May 1, 2021
I hope by now you’ve had occasion to listen to our first episode entitled (provocatively!) “Lice, Lice Baby”. We’ve heard that some friends are squeamish about bugs--this includes some dearly beloved listeners! And probably most everyone is a bit more triggered by this particular topic lately. But IF you’ve listened and/or contemplated on some level your own and others’ actions and reactions, perhaps this little stat will hit home:
Apparently when the US Census Bureau surveyed people in 2020, more than 42% reported symptoms of anxiety or depression. This is an 11% increase from the previous year. And apparently data from other countries suggests similar trends.
Bleak. But honestly I wasn’t all that shocked to learn about this universal dip in well-being AND that people are more anxious and depressed now than ever before.
However reading further, I was kinda shocked to discover that researchers at the University of Wisconsin-Madison are addressing this growing problem by creating a “training-based framework for the cultivation of human flourishing.” Um...you mean yoga?! I always love it when science catches up and “proves” YOGA!
The researchers are right, of course. Some of us have been working on “the cultivation of human flourishing” for years! When science gets behind us, it is a major endorsement. And yet something inevitably gets lost in translation. I mean, yoga is ineffable, a particular magic you can only know after years of practice. It is boundless! We try, but it is tricky to define with even the most lofty and precise language of poetry. In the hands of science, it becomes an app with “evidence of trainability” and “interventions that develop skill building”. And like “human flourishing”?? I don’t know, it suddenly gets so corny. It’s like somehow we’ve all become droids who have to relearn how to function as humans.
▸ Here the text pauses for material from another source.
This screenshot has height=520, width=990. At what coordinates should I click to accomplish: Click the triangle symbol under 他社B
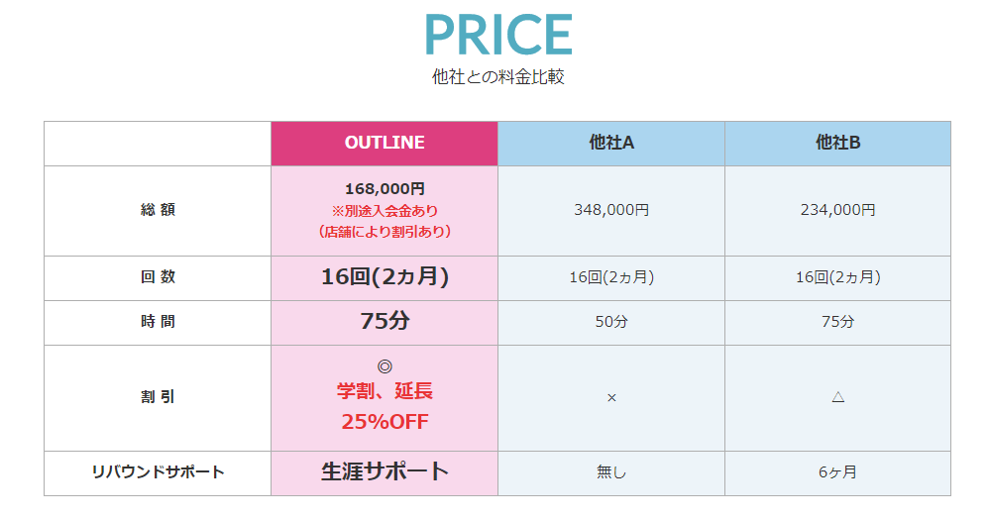coord(837,397)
In this first episode, we don’t use any sanskrit, we’ll get there. I am not a sanskrit scholar, to be sure, but I certainly do appreciate it--I’m not a poetry expert either, but I read it! Sanskrit is a timeless and profoundly beautiful language, the very expression of which is said to be divinity made manifest in word. This makes sense to me because one sanskrit word is fodder for hours of meditation. The intractable depth of it reminds me of a moment I had in high school. I wasn’t then, nor am I now, a theologian--but I’d been through a full decade of Catholic school by age 16, and it occurred to me all at once that much of what I’d learned about the Bible and religion, well, it all seemed a bit far fetched! My friend and I, both immediately thrust into doubt, took our curiosity to a priest (one of the good ones). He listened attentively as we pleaded our case, and then he told us, “Look, people devote their entire lives to understanding this stuff. It is ancient and confusing and beautiful. You’re not supposed to just swallow it whole.” I think we were so shocked that he’d validated our crisis of faith that we took this as an answer. And actually I’ve devoted a lot of years since to thinking about it, and he was right. That’s the only possible answer. You just have to keep asking the big questions and unraveling it strand by strand.
I often return to Iyengar’s simple directive that yoga is only half art, the other half is science. There’s the part of the practice that is ongoing and takes a lifetime, or several, to master. And there’s the part that can be researched and catalogued and strategized and applied. There are incredibly useful tools within this body of knowledge that are not in themselves, perhaps, juicy. In fact they might be prescriptive and sometimes irritatingly simplistic. But if practiced with accuracy and consistency, these tools may lead you into something incredibly rich within yourself.
One such technique is introduced in our first episode. It is the acronym S.T.O.P. This comes from mindfulness practice, which is an offshoot of yoga. And in one pithy, little word, it gives you an entire handbook.
You’re not supposed to swallow it whole. You have to do it and do it and do it a million more times. And then remember again to do it. And then eventually you get to a point where the whole thing suddenly seems like such S.H.I.T. (That doesn’t stand for anything. It’s just for emphasis.) And then you have to ask another question, sometimes a real hard question, and go deeper.
I will say, on a slightly less cynical note, that anything is possible, and maybe this app will have a real positive impact. I’m sure these scientists are on to something good. Or at least they probably have about the same chance of saving the world as a podcast about yoga!